Considered the first author to write about the American frontier in realistic terms, Caroline Kirkland grew up in a comparatively cosmopolitan setting. Born Caroline Stansbury in New York City in 1801, she attended Quaker schools run by her aunt in Mamaroneck and Manhattan, and after completing her own schooling in 1820, assisted her aunt in managing a succession of schools in Poughkeepsie, New Hartford, and Skaneateles, New York. In 1828, after a long engagement, she married William Kirkland, a tutor in classics at Hamilton College in Clinton, New York. Following her marriage, Kirkland assisted her husband in running a girls' school in Geneva, New York, and there gave birth to the couple's first four children. (They would ultimately have seven children, three of whom died in childhood.)
In 1835, the family moved to Michigan, where William took a job as the first principal of the Detroit Female Seminary. In 1836, when William purchased 1,300 acres of marshy land in Livingston County, Michigan, around 60 miles northwest of Detroit, the family moved to Pinckney, a tiny village that turned out to be little more than a clearing in the forest. Over the next six years, Kirkland, whose notions of the American wilderness had been shaped by such romantic authors as Chateaubriand, endured the most primitive of conditions. To ease her isolation and intellectual boredom, she wrote long, amusing letters to her friends back East, recounting her new life. The letters eventually grew into the extended narrative A New Home—Who'll Follow? or Glimpses of Western Life, which was published in 1839 under the pseudonym "Mrs. Mary Clavers." Thinly disguised as a novel, the work is an autobiographical and realistic account of frontier life in "Montacute," a settlement bearing remarkable similarities to Pinckney. Lacking in sentimental convention, the book set a new standard for frontier fiction and was followed by Forest Life (1842), a sequel of sorts, although it was written in the form of a series of essays.

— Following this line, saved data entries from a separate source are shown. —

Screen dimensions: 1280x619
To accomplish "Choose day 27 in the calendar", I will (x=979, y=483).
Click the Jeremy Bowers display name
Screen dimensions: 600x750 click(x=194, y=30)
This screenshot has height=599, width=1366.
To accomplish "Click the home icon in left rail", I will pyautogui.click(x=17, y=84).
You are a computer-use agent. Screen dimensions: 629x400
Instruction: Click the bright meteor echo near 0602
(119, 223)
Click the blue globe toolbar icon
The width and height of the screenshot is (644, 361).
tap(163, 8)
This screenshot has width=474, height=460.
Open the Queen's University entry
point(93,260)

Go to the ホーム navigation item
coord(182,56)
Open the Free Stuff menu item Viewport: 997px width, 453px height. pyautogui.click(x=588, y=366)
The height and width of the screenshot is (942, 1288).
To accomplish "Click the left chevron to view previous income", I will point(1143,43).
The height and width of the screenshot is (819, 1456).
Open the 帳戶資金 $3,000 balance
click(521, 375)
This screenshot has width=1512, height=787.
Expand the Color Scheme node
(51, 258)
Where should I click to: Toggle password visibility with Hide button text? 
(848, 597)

In 1843, the Kirklands proclaimed their real estate venture a failure and returned to New York City, where William took up journalism, first working as an editor for the New York Evening Mirror and then founding and editing the Christian Inquirer, a Unitarian weekly. Meanwhile, Caroline ran a school from her home and pursued her writing, producing a second collection of stories on the frontier theme, Western Clearings (1845). Following her husband's death in October 1846, she became the sole support of her family and thus pursued her career more aggressively. Kirkland succeeded William as editor of the Christian Inquirer, then in 1847 began an 18-month tenure as editor of the Union Magazine of Literature and Art. In 1848, she visited Europe and upon her return published two volumes of letters she had contributed to the magazine during her journey, under the title Holidays Abroad, or Europe from the West. Her later work, including a series of gift annuals and compilations of her stories, as well as some memoirs of her school days, was more conventional.
Described as attractive, energetic, and full of good humor, Kirkland was a central figure in the New York literary community. Her circle of friends included William Cullen Bryant and the novelist N.P. Willis, and she frequently attended the literary salon of author Anne C.L. Botta . Kirkland was also a woman of social conscience. She served on the executive committee of the Home for Discharged Female Convicts and, in 1853, wrote The Helping Hand on its behalf. In 1864, during the Civil War, she devoted three months to the preparation of the Metropolitan Fair to aid the U.S. Sanitary Commission. On April 6, 1864, shortly after the fair opened, Kirkland died in her sleep. She was buried in Greenwood Cemetery in Brooklyn.
sources:
Duyckinck, Evert A., and George L. Duyckinck. Cyclopedia of American Literature. Vol. I. Philadelphia, PA: Wm. Rutter, 1875.
James, Edward T., ed. Notable American Women, 1607–1950. Cambridge, MA: The Belknap Press of Harvard University Press, 1971.
McHenry, Robert, ed. Famous American Women. NY: Dover, 1983.